Forensic data analysis is a time-consuming process, but can mean an important breakthrough in many cases. We can go very deep, but for some files not all steps need to be completed so that work can be done more efficiently.
Therefore, it is very important that the applicant questions the added value on the depth of analysis and provides as much relevant information about the case as possible. Together we can debate on the right amount of depth needed for this particular project.
1. Active data
Photo/Video
When taking a photo or video, metadata (extra information) is also stored. This metadata contains so called EXIF information. It contains details such as the date and time when a photo was taken, brand and type of the camera, GPS coordinates, name of the owner of the device, etc. This information can be deleted or sometimes get lost when send over the internet.
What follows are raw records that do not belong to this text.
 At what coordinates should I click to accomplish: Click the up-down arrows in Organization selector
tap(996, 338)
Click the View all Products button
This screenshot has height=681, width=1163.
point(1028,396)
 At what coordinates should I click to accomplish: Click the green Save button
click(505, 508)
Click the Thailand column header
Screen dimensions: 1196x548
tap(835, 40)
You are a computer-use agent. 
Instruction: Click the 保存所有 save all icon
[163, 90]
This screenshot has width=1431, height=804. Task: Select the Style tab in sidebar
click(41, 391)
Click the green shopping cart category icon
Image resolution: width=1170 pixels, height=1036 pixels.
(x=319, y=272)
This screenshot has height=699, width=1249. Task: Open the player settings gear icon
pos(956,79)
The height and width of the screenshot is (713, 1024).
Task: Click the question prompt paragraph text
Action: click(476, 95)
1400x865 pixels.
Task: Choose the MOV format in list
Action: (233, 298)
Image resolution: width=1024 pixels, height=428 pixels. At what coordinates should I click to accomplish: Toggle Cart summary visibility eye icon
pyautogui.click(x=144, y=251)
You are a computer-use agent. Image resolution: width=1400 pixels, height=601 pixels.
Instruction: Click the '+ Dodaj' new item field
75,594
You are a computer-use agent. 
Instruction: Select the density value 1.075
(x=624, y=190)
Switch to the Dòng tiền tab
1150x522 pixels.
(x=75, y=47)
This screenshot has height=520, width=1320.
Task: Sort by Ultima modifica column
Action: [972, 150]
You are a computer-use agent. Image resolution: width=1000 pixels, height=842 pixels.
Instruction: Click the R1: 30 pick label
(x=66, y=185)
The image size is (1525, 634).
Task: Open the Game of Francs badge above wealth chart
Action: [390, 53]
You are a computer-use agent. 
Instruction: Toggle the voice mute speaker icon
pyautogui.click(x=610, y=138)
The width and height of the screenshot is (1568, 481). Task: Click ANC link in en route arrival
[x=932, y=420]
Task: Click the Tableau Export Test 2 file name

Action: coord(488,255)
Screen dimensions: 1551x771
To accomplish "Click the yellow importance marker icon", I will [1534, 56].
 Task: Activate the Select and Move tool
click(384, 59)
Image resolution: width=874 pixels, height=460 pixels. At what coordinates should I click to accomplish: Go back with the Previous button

However, it can result in a significant speed gain and, in particular, more qualitative research.
By using forensic software we can filter, among other things, on '% skin tone' (photos showing the shades of skin), a comparison with a hash database to filter out irrelevant photos, etc.
Photos can also be checked for manipulation by imposing certain filters and they can be digitally improved if the basic quality is high enough. This operation must be done manually per photo.
Video images can also be digitally improved or provided with certain filters to clarify certain aspects.
Audio
Audio is copied out integrally from the forensic copy onto an external hard drive. The possible metadata can be retrieved. There is also the possibility to improve the audio quality. This operation must be done manually per audio file.
Documents
A lot of interesting metadata is also hidden in documents. The use of keywords can greatly speed up the analysis, hence the need for a good brief on the case upfront.
The more information we receive about the case or a certain document, the deeper we can go with the key words. These can be typical names of products or partners, a place where an appointment is made, a certain email address, a nickname, etc. These keywords can be placed in a text file. We can add specific regular expressions to the search file, etc.
The depth of search is also important for the speed. You can search in the active files (by name and content), in the deleted space and in the slackspace.
A specific document can also be checked for last modification, author, previous versions, etc.
Email & Internet history
Email traffic between a few people can be filtered very quickly. If a period is also included, the number of emails can be drastically reduced. When some keywords were provided, we can filter out even more. Again, provide as much information as possible on the case.
For the internet history, gathering the search terms typed on google (or other browsers) is the first investigation done, but several other things are possible.
miscellaneous
The above are the most common questions. A lot more analysis can be carried out, such as checking on copyright work (software, documentation), checking whether the software produces the requested results, etc. For more specific questions you can always contact us via info@diforex.be
2. free en slack space
All the above steps can also be repeated for the deleted data. This in both the erased space and in the slackspace *
To retrieve erased data, the analysis software must check the entire hard disk for patterns of types of files. This is a time-consuming process, called carving, that is automated. The actual analysis of the recovered files must be done in the same way as the active data.